◆ **Dataset extract**:
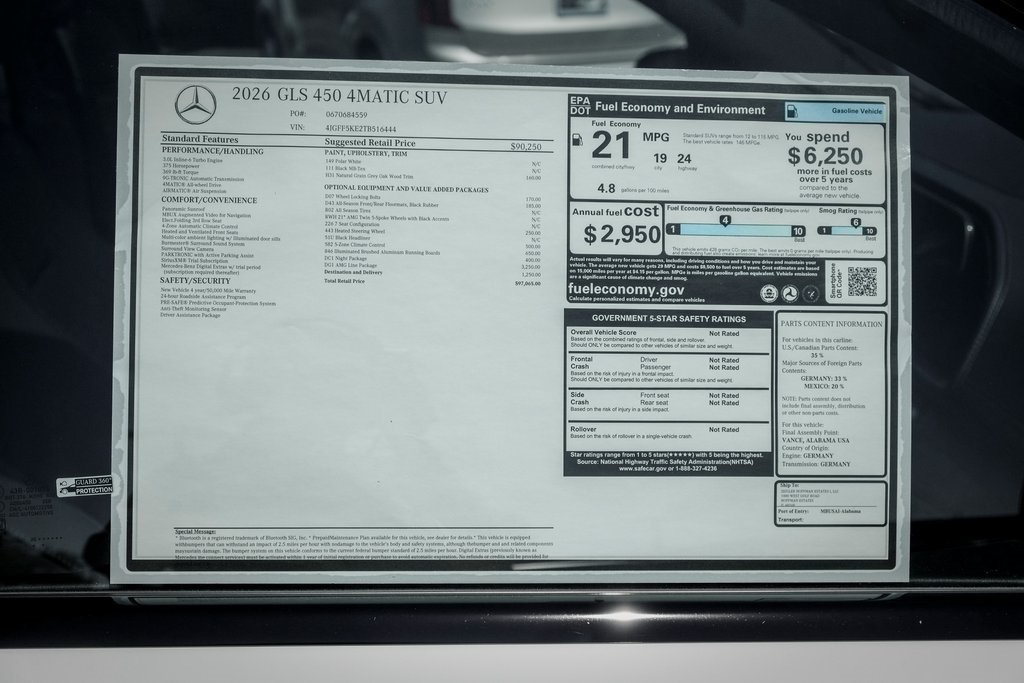
Task: Click the DOT seal icon
Action: tap(790, 293)
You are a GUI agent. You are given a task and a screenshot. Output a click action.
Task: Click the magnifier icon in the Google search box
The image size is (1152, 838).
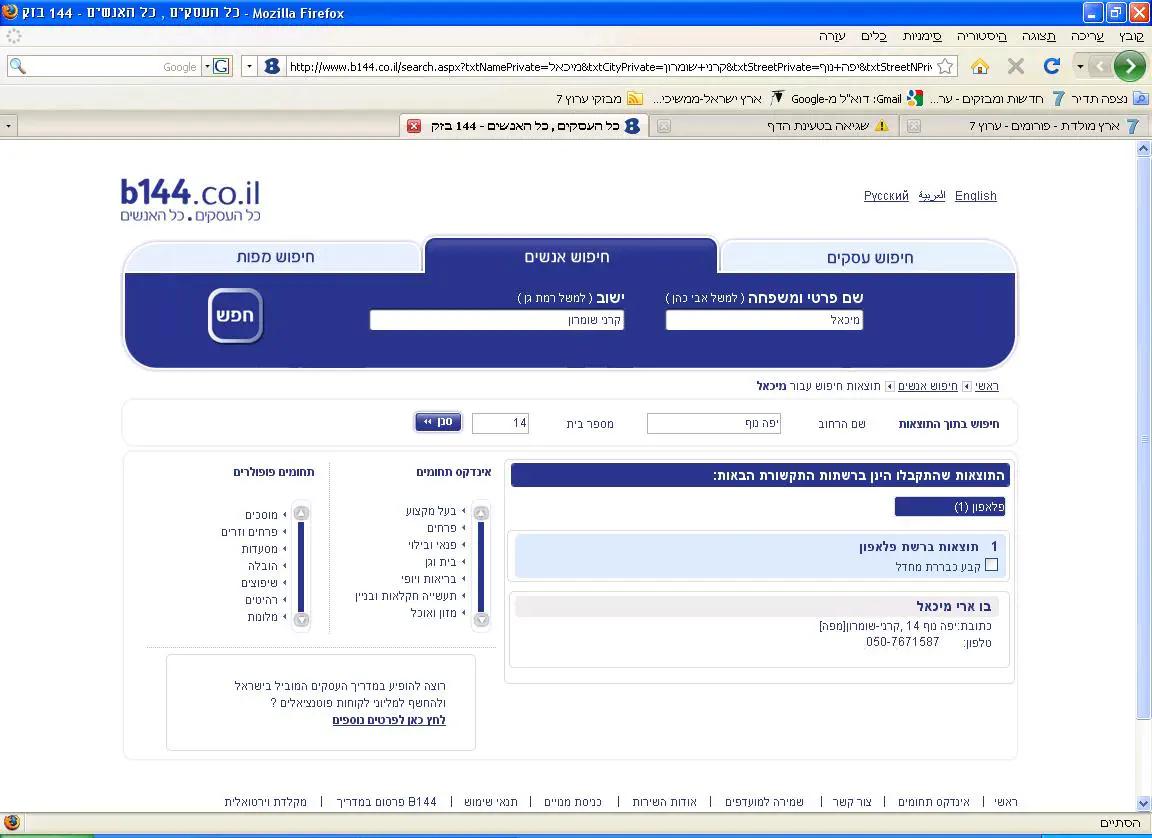pyautogui.click(x=17, y=66)
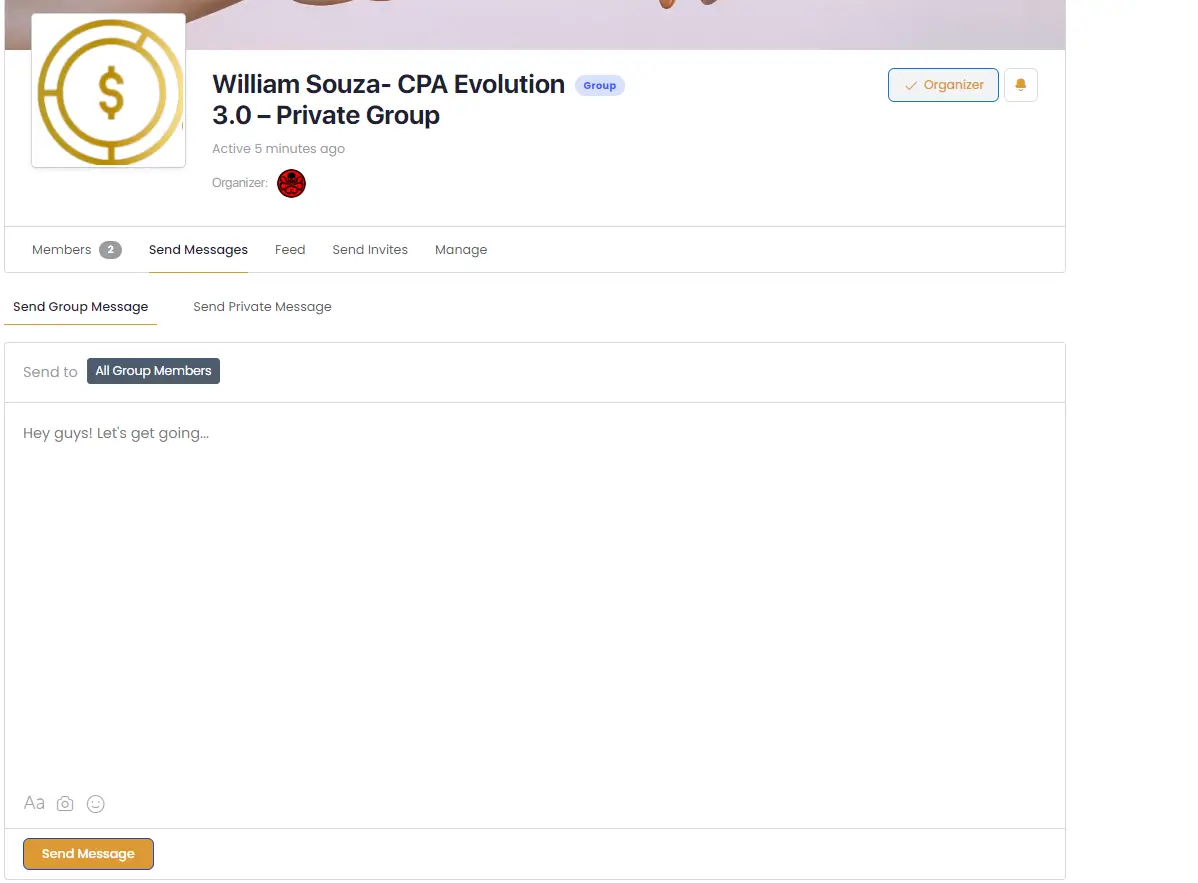1198x883 pixels.
Task: Open the Organizer membership button
Action: point(942,85)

◆ **The request**:
Can you rewrite the lines from the one containing "You are a GUI" through the end of the records, both included, with "magnifier" switched to "magnifying glass" and nothing else changed? Leave out the pictures.

◆ **Response to this task**:
You are a GUI agent. You are given a task and a screenshot. Output a click action.
Task: Click the magnifying glass icon in the Google search box
The image size is (1152, 838).
pyautogui.click(x=17, y=66)
1198x883 pixels.
Task: Open the Organizer membership button
Action: point(942,85)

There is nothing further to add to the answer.